The paired eyes are covered by muscles and skin. Branched buccal tentacles lie at the entrance to the alimentary canal. Behind these tentacles is a velum made of a pair of cup-shaped structures attached to anterior wall of pharynx. The pharynx has seven pairs of gill-pouches. The pharynx is continued posteriorly into the oesophagus.
On the tail are photoreceptors which ensure that the larva lies completely buried. Below the pharynx is a short sac-like endostyle having glandular cells. It is different from that of an Amphioxus in not being an open groove. In the floor of the pharynx, i.e., on the roof of endostyle, however, is a ciliated groove. Mucus from the endostyle goes to the groove in the pharynx, and then to a pair of peripharyngeal grooves behind the velum.
The velum maintains a stream of water into the pharynx, in this it is helped by muscular movements of the pharynx. Food particles consisting of unicellular algae and bacteria come through the mouth with the current of water and are entangled in mucus.
In the pharynx the food-laden mucus forms a cord which is carried into the oesophagus. Cilia in the oesophagus now propel the food into the gut. Thus, feeding in the ammocoete larva is by muscular movements of velum and pharynx, whereas in Amphioxus it is brought about by ciliary action, this is a forward step in evolution.
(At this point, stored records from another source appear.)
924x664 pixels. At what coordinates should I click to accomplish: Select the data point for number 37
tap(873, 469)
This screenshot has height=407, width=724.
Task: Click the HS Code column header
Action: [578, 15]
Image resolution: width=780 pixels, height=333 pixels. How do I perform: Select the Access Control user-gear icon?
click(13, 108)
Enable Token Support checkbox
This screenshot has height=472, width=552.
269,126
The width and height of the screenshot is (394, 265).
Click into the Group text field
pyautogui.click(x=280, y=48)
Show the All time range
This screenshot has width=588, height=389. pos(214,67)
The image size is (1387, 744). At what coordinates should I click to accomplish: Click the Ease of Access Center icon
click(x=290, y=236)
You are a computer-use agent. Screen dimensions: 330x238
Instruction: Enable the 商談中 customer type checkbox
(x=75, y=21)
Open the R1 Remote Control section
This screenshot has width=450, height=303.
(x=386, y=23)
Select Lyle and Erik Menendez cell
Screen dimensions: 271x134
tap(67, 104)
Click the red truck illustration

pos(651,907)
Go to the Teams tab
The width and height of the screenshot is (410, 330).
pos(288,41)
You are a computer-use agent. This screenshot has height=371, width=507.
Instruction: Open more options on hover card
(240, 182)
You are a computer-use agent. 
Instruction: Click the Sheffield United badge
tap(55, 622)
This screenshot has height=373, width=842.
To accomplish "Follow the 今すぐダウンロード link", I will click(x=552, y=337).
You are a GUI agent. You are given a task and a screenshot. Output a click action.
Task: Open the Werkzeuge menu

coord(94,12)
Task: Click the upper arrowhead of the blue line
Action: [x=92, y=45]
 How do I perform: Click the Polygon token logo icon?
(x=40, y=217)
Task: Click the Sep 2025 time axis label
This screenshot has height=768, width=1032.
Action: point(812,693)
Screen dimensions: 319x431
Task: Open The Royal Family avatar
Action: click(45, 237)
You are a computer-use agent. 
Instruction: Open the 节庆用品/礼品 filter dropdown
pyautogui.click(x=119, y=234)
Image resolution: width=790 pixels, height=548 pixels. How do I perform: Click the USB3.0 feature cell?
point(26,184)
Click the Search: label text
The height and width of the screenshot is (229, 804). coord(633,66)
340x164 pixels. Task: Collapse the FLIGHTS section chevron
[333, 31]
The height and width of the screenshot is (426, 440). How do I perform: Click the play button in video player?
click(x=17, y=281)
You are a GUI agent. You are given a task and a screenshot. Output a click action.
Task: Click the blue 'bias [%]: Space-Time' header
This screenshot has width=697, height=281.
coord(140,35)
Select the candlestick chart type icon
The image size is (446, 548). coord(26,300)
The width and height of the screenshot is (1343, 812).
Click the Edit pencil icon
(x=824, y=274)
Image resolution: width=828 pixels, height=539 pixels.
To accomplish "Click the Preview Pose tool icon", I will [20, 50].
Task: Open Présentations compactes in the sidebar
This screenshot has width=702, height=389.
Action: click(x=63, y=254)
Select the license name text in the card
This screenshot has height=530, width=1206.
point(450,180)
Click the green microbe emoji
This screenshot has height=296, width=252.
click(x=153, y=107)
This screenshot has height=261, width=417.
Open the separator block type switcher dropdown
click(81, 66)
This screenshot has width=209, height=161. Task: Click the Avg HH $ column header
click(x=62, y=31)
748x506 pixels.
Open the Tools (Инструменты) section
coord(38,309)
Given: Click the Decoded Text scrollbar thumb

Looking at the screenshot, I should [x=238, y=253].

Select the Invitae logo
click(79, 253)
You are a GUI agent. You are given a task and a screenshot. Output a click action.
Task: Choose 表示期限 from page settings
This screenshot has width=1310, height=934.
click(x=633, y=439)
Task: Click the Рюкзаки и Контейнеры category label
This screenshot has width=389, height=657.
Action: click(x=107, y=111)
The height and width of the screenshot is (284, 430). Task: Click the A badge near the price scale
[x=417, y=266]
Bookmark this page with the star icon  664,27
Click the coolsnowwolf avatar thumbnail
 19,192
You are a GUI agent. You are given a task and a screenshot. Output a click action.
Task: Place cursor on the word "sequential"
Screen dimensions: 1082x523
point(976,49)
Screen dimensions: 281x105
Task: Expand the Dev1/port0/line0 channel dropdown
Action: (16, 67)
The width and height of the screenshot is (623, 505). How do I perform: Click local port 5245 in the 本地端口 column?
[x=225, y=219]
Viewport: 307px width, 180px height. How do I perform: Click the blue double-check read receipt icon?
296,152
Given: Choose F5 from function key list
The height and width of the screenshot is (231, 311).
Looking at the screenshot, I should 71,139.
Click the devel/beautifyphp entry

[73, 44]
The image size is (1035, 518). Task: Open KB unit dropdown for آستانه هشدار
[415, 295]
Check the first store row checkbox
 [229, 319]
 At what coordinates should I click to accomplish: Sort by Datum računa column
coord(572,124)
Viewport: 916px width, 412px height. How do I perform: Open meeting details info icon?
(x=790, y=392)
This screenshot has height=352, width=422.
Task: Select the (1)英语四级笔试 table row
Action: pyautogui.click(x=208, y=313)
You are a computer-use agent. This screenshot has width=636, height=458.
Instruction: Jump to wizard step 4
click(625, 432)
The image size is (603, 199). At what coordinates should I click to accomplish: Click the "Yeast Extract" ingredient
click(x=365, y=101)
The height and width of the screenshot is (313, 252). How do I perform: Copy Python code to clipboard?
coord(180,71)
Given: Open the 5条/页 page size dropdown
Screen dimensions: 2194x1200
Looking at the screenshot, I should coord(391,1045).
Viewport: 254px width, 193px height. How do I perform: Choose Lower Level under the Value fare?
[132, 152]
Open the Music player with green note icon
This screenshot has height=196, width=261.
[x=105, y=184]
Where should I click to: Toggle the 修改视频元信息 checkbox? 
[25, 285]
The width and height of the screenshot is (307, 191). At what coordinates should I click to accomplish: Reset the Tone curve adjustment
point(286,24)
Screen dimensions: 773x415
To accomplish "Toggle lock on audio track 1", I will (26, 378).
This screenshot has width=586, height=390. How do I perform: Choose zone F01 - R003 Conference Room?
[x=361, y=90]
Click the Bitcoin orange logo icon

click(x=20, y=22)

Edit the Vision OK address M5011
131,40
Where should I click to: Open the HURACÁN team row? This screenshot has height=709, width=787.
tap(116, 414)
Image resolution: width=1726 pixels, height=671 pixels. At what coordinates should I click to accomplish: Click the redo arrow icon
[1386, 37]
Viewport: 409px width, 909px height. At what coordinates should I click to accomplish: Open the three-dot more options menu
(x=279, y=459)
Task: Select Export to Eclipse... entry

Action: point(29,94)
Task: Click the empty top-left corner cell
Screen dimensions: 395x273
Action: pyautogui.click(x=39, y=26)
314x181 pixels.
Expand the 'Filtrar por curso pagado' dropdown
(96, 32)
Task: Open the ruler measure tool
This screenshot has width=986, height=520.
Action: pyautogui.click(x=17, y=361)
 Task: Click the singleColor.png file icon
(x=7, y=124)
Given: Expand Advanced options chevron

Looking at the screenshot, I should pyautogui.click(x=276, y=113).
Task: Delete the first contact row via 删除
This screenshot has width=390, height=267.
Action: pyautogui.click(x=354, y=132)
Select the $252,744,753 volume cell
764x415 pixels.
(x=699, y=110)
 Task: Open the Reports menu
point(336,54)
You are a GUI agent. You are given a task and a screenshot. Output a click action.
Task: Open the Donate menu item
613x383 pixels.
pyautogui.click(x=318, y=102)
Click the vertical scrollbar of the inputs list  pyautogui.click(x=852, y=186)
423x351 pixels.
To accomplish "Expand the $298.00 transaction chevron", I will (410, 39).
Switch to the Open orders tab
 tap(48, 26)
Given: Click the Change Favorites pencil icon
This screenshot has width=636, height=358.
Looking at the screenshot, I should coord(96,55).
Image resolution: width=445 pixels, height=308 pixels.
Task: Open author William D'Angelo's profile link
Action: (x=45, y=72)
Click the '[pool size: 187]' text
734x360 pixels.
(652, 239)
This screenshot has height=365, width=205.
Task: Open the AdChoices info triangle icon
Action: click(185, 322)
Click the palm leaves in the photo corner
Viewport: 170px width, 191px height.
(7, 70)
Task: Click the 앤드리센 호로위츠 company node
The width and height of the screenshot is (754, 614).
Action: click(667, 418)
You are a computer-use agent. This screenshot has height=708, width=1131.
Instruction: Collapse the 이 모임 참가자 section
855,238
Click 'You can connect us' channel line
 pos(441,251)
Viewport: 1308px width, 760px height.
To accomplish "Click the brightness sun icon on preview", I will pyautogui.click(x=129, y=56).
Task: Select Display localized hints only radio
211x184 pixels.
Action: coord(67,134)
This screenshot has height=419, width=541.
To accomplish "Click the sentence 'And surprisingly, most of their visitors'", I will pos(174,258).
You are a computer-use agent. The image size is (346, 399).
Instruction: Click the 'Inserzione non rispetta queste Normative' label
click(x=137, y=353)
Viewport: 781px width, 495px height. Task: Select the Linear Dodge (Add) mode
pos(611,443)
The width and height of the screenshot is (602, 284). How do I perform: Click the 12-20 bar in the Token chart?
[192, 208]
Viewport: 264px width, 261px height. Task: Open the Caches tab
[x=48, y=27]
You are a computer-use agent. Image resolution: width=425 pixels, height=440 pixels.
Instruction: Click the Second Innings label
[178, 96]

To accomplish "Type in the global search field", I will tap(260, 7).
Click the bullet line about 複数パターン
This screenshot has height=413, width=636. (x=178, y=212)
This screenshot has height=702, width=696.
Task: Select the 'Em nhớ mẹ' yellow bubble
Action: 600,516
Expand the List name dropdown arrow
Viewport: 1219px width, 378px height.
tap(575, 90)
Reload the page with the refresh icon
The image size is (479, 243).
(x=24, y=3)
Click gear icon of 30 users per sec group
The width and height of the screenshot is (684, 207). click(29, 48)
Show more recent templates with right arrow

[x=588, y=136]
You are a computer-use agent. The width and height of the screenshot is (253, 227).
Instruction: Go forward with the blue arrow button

It enables a quicker and larger intake of food.
After a prolonged larval period (i.e., 3 to 7 years) metamorphosis occurs.
(i) The buccal region elongates so that the oral hood becomes the buccal funnel with horny teeth, tongue, and a round mouth.
(ii) The endostyle becomes modified to form a thyroid gland which contains iodine.
(iii) The velum disappears leaving a rudiment from which skeletal rods develop to form a filter guarding the pharynx.
(iv) The oesophagus separates from the pharynx and comes to lie dorsal to it.
(v) Gall-bladder and bile duct disappear.
(vi) Gills develop into pouches and open into the pharynx.
(vii) Paired eyes develop completely and move to the surface,
(viii) The nasohypophysial sac enlarges posteriorly
(ix) The continuous dorsal fin breaks into two dorsal and a single caudal fin.
(x) Pericardial cavity becomes separate from the coelom.
The colour of the skin changes from light brown to blackish. Metamorphosis is completed within a few weeks. The young lamprey migrates downstream from river to the open sea where it remains for 3 or 4 years and becomes carnivorous adult. But the gonads ripen only when it returns to the rivers for spawning.
The ammocoete larva is of special interest because it shows striking similarities with Amphioxus, and because it is a very primitive and generalised vertebrate, it may be regarded as a connecting link between Amphioxus and cyclostomes.